В знак доверенности к великим милостям, ему обещанным, Магнус сам поехал к Царю. В Дерпте услышал он о судьбе Новагорода: остановился, медлил и думал возвратиться с пути от ужаса. Но честолюбие одержало верх: он приехал в Москву с великою пышностию, на двухстах конях, со множеством слуг и чиновников; был принят с особенною благосклонностию, угощаем пирами — и через несколько дней совершилось важное дело: Царь назвал Магнуса Королем Ливонии, а Магнус Царя своим Верховным Владыкою и отцем, удостоенный чести жениться на его племяннице Евфимии, дочери несчастного Князя Владимира Андреевича. Брак отложили до благоприятнейшего времени. Иоанн обещал невесте пять бочек золота; для своего будущего зятя освободил Дерптских пленников; дал ему войско для изгнания Шведов из Эстонии. Провожаемый многими Немцами и полками Российскими, Магнус вступил в Ливонию, объявляя жителям свое Королевство, милость Иоаннову, соединение всех земель Орденских, начало тишины и благоденствия. Таубе, Крузе, уполномоченные Царем, торжественно ручались за его искренность и добрую волю; говорили и писали, что Ливония останется Державою свободною, платя только легкую дань Государю Московскому; что все наши чиновники выедут оттуда; что одни Немцы именем Короля и закона будут управлять землею. Многие верили и радовались, но недолго. Магнус, жертва честолюбия и легковерия, сделался виновником новых бедствий для несчастной Ливонии.

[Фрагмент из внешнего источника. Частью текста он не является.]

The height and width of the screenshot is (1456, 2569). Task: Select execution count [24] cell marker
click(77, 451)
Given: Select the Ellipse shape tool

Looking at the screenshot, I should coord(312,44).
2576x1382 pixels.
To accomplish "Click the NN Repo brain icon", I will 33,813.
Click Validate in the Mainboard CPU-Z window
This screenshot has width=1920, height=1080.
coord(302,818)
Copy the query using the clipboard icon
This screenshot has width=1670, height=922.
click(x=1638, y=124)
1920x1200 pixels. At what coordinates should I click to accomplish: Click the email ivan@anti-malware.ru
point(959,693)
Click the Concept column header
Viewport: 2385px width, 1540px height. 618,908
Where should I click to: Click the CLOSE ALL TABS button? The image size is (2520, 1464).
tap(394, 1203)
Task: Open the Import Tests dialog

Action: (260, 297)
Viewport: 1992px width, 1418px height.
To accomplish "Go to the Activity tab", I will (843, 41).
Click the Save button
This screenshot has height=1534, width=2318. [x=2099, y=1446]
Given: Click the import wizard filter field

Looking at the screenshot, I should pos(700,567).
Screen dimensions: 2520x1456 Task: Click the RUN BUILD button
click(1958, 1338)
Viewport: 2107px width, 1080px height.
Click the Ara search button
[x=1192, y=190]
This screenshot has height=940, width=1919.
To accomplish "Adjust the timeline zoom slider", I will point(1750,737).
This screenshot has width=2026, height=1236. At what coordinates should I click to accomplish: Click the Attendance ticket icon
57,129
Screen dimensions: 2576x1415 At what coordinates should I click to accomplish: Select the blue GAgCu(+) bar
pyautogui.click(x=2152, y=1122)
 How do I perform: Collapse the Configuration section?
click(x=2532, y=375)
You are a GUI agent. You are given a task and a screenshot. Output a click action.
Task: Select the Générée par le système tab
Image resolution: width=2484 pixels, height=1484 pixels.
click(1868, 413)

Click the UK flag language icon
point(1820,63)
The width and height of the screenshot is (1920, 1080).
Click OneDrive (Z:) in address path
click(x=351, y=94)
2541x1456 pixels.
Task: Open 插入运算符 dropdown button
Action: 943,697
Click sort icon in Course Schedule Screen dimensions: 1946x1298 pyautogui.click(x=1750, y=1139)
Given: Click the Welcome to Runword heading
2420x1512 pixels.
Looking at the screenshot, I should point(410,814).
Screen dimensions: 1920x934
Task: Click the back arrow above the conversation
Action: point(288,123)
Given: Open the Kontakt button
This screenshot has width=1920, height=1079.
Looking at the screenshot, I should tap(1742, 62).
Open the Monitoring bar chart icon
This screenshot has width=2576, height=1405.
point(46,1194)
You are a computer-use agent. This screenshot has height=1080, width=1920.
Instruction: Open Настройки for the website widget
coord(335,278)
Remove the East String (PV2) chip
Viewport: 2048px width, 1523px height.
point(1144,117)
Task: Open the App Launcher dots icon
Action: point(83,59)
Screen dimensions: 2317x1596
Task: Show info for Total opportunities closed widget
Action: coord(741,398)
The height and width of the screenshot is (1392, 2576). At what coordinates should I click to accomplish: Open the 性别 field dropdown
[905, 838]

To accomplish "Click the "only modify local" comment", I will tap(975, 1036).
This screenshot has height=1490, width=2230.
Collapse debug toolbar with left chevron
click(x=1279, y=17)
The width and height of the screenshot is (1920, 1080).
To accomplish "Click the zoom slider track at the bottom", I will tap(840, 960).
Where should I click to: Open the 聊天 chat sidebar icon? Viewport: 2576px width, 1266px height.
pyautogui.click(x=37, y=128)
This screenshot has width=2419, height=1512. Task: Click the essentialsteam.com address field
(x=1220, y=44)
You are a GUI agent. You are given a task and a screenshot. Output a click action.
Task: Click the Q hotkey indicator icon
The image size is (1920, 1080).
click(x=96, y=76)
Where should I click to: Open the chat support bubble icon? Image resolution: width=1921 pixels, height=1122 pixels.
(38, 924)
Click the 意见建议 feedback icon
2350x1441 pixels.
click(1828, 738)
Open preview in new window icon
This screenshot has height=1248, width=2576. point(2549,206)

Слушаясь во всем Таубе и Крузе, он (23 Августа) приступил к Ревелю с 5000 Россиян и со многочисленною Немецкою дружиною в надежде овладеть им без кровопролития: но граждане ответствовали на его предложение, что они знают коварство Иоанна; что тиран своего народа не может быть благотворителем чужого; что неопытный юный Магнус имеет советников или злонамеренных или безрассудных; что ему готовится в России участь Князя Михайла Глинского, но что Ревель не хочет уподобиться Смоленску. Началась осада, вылазки и смертоносные болезни как в городе, так и в стане Россиян, которые оказывали более терпения, нежели искусства и храбрости. Земляные работы изнуряли осаждающих бесполезно; действие их огнестрельного снаряда было слабо. Заняв высоты пред самыми воротами Ревельскими и построив деревянные башни, они пускали гранаты, каленые ядра в крепость без важного вреда для неприятеля. Настала осень, зима. Воеводы Московские, Боярин Иван Петрович Яковлев, Князья Лыков, Кропоткин, не умея взять Ревеля, только грабили села Эстонские и в Феврале отпустили в Россию 2000 саней, наполненных добычею. Ждали, что голод заставит осажденных сдаться; но Шведский флот успел доставить им изобилие в съестных и воинских припасах. Наконец войско уже изъявляло неудовольствие. Магнус был в отчаянии; винил Царских советников, Таубе и Крузе; не знал, что делать, и послал Духовника своего, Шраффера, с новыми убеждениями к Ревельским гражданам. Сей красноречивый Пастор бесстыдно уверял их, что Иоанн есть Государь истинно Христианский, любит Церковь Латинскую более Греческой и легко может пристать к Аугсбургскому исповеданию; что он строг по необходимости для одних Россиян, а Немцам друг истинный; что Ревель бесполезным сопротивлением удаляет златой век, даруемый Ливонии в особе юного Короля. Граждане велели ему идти назад без ответа — и 16 Марта, стояв под Ревелем 30 недель, Магнус снял осаду, зажег стан, ушел с своею Немецкою дружиною в Оберпален, данный ему Царем в залог будущего Королевства; а наше войско расположилось в восточной Ливонии.